In what is being touted as a horrifying instance of social media addiction taken to the extremes, one woman, Lacey Spears, has been accused of fatally poisoning her son in order to blog about it online. 26-year-old New York resident Spears wrote for a mommy blog called Garnett’s Journey, named after her son. She was active and popular on Facebook, Twitter and MySpace. And to do that, she allegedly pumped her 5-year-old son with sodium until he died in January.

On Tuesday, prosecutors made their case against Spears: they said that she had done research on the web to figure out what salt would do to her son, Garnett. They said that Garnett had been taken to Nyack Hospital in mid-January with seizure-like symptoms, and was then transferred a few days later to a different medical center after his sodium levels spiked for no medical reason. During those few days at Nyack Hospital, the prosecutors alleged, Spears took her soon into a private bathroom and pumped his stomach with sodium.

They also mentioned that she had blogged — a lot — about Garnett's ever-worsening medical state, for years. They believe that Garnett had been medically harming her son to do so.

Could social media, and its noted addictive qualities, possibly be to blame? Well, it certainly didn't help matters. According to officials looking into the case, though Spears had allegedly been medically abusing her son for a long time — maybe years — the attention she got via her social media accounts definitely made it worse. But the illness Spears reportedly has — Munchausen syndrome by proxy — is a mental illness defined by the need for attention and sympathy.

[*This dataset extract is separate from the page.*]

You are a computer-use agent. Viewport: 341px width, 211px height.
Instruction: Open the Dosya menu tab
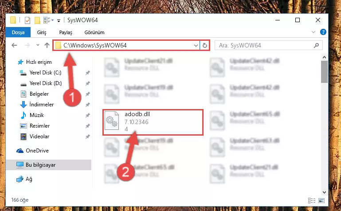[x=18, y=32]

If Spears indeed does have Munchausen's by proxy, social media was just a vehicle for her horrifying act, not the driving force.

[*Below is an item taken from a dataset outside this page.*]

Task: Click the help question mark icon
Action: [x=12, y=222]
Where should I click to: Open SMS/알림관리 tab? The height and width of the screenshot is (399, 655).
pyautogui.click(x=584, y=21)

On Wednesday, Spears was indicted on charges of depraved murder — meaning that, though it carries the same maximum sentence as intentional killing (25 years to life) — the prosecutors are suggesting extreme recklessness with her son's life, rather than a desire to kill her own child. Whether or not she is found guilty, however, we've got a case of publicized, untreated mental illness being the cause of a death. Again.